TEXTO DA PÁGINA
Flávio Soares – Pretendo continuar o que conseguimos até agora: mostrar, através dos quadrinhos, o que é a síndrome de Down para pessoas que não têm necessariamente contato com essa realidade (eu mesmo não sabia nada a respeito do assunto até o nascimento do Logan). De certa forma, acredito que as tiras ajudam a derrubar alguns tabus e a esclarecer coisas comuns.

(En)Cena  –  Em novembro, o Logan fará nove anos, certo? Quais são as maiores dificuldades que ele enfrenta nessa fase da vida?

Flávio Soares – Correto. No momento ele tem um grande problema que é a fala – ainda está bastante enrolada e vamos precisar investir forte em fonoaudiologia daqui pra frente para compensarmos esse ponto. No mais, ele segue se desenvolvendo como uma criança comum. Está aprendendo a ler e a escrever – demorando um pouco mais que os colegas em alguns pontos, mas isso já era esperado e também está sendo tratado em sessões de psicopedagogia.

(En)Cena  –  Nessa tirinha,

você demonstra a grande insensibilidade que muitos têm ao conviverem com portadores da Síndrome de Down. Isso é comum? Qual maior desafio do pai de uma criança nessa condição?

Flávio Soares – Isso é comum por conta da falta de informação. 90% das pessoas que fazem comentários desse tipo não o fazem por maldade; fazem por desconhecimento. Isso está mudando aos poucos. A percepção que a sociedade como um todo tem da pessoa com deficiência, hoje, é diferente da que se tinha há 20 anos. Acho que o maior desafio é se colocar no lugar das outras pessoas, entender que em muitos casos não há “maldade” e ter a paciência para explicar – ou esclarecer – a realidade.

Há também, claro, o grande desafio das escolas. A maioria não está preparada para receber alunos com deficiência e não se preocupa em se preparar para isso. Novamente: o cenário hoje é muito melhor que o de 20 anos, mas ainda está longe do ideal.

(En)Cena – Em várias tirinhas, você retrata a relação de Barney e Mignola, os animais de estimação da família, com Logan. Essa relação é saudável? Você percebe que traz benefícios para o crescimento de Logan?

Flávio Soares –Eu sempre acreditei que bichos de estimação são importantes para o desenvolvimento das crianças. Elas crescem aprendendo a respeitar os animais. O relacionamento de Logan e Max com os bichos é muito tranquilo. Barney, infelizmente, não está mais conosco, mas Mignola segue firme e forte distribuindo seu mau-humor pela casa (risos).

(En)Cena  –  Logan é carinhoso?

Nessa tirinha você expressa o carinho que ele demonstra pelo pai. Qual característica do Logan que mais lhe chama atenção, lhe encanta?

DADOS
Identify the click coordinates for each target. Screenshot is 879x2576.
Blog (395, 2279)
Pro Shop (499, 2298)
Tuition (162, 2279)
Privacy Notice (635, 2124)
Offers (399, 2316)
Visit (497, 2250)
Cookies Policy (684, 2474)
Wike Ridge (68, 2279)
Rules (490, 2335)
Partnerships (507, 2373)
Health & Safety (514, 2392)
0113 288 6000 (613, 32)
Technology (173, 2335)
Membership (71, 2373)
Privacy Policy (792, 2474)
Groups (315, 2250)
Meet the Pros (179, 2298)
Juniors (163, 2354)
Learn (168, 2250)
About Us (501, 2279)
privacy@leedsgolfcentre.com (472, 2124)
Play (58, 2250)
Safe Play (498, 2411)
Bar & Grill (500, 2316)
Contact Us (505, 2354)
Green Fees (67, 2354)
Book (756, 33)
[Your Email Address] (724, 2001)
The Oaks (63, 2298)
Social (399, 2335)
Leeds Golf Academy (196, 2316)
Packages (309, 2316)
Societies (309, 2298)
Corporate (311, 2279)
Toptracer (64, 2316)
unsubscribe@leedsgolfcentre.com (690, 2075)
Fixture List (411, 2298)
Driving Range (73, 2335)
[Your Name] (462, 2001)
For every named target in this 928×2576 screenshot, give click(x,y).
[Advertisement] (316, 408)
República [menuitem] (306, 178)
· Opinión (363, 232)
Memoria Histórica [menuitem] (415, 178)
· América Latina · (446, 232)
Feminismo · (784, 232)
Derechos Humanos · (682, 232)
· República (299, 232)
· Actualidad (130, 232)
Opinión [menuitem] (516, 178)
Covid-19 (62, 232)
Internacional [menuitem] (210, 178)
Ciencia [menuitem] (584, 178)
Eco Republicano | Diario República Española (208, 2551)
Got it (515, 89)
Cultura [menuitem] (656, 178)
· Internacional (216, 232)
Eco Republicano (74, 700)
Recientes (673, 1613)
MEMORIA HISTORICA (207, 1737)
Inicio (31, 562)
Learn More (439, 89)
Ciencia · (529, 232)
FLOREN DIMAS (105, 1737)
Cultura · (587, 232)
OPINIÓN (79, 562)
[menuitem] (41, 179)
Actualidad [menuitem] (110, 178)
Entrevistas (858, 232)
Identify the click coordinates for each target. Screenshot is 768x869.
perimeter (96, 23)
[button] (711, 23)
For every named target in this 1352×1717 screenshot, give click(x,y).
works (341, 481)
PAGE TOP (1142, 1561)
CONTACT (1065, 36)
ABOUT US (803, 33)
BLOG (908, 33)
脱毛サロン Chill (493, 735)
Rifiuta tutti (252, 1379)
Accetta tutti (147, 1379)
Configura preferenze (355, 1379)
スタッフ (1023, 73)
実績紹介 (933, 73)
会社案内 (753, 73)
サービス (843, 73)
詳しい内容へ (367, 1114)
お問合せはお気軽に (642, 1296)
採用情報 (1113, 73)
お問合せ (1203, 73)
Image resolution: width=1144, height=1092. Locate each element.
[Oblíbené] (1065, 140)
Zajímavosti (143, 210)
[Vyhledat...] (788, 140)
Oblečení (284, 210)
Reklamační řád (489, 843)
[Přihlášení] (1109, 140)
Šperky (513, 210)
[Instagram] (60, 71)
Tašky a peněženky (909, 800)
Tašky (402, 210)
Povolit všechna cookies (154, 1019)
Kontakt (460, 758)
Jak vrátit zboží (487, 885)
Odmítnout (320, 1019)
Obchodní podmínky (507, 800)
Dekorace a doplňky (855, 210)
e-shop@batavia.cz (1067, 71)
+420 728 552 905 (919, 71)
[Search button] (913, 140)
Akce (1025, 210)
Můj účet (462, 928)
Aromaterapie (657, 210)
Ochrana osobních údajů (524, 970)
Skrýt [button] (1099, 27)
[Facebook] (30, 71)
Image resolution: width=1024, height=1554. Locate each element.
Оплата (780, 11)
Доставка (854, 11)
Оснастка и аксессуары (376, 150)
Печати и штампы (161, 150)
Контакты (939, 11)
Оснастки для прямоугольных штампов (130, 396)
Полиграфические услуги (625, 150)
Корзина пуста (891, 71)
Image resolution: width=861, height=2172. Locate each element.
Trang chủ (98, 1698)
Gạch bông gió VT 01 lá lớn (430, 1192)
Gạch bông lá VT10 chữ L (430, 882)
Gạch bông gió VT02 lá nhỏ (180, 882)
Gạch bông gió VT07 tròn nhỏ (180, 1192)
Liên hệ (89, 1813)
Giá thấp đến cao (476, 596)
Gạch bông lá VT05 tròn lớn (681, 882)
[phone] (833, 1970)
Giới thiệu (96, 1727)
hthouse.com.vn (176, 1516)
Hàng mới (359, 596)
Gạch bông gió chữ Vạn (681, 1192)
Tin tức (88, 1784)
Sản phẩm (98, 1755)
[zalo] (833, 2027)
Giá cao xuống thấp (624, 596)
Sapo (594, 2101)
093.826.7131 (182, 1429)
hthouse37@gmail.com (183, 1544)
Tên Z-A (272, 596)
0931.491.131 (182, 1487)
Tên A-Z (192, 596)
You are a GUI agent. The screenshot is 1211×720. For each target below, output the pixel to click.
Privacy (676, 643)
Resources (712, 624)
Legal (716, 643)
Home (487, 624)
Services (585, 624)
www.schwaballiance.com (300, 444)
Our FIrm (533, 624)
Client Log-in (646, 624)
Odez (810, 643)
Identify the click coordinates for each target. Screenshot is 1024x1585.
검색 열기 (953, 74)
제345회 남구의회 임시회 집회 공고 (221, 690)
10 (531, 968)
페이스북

TAREFA 1
Reproduza o trecho da entrevista que começa nas palavras "Há também, claro, o" e termina logo após "crescimento de Logan?".
TAREFA 2
Resuma a entrevista em duas frases.
TAREFA 3
Segundo a entrevista, qual é o grande problema que Logan enfrenta no momento?

RESPOSTA DA TAREFA 1
Há também, claro, o grande desafio das escolas. A maioria não está preparada para receber alunos com deficiência e não se preocupa em se preparar para isso. Novamente: o cenário hoje é muito melhor que o de 20 anos, mas ainda está longe do ideal.

(En)Cena – Em várias tirinhas, você retrata a relação de Barney e Mignola, os animais de estimação da família, com Logan. Essa relação é saudável? Você percebe que traz benefícios para o crescimento de Logan?

RESPOSTA DA TAREFA 2
Flávio Soares pretende continuar mostrando, por meio dos quadrinhos, o que é a síndrome de Down para quem não tem contato com essa realidade, e conta que Logan, que fará nove anos em novembro, tem hoje como maior problema a fala, embora siga se desenvolvendo como uma criança comum. Ele atribui os comentários insensíveis sobretudo à falta de informação, aponta o despreparo da maioria das escolas como outro grande desafio e diz acreditar que bichos de estimação são importantes para o desenvolvimento das crianças.

RESPOSTA DA TAREFA 3
A fala, que ainda está bastante enrolada.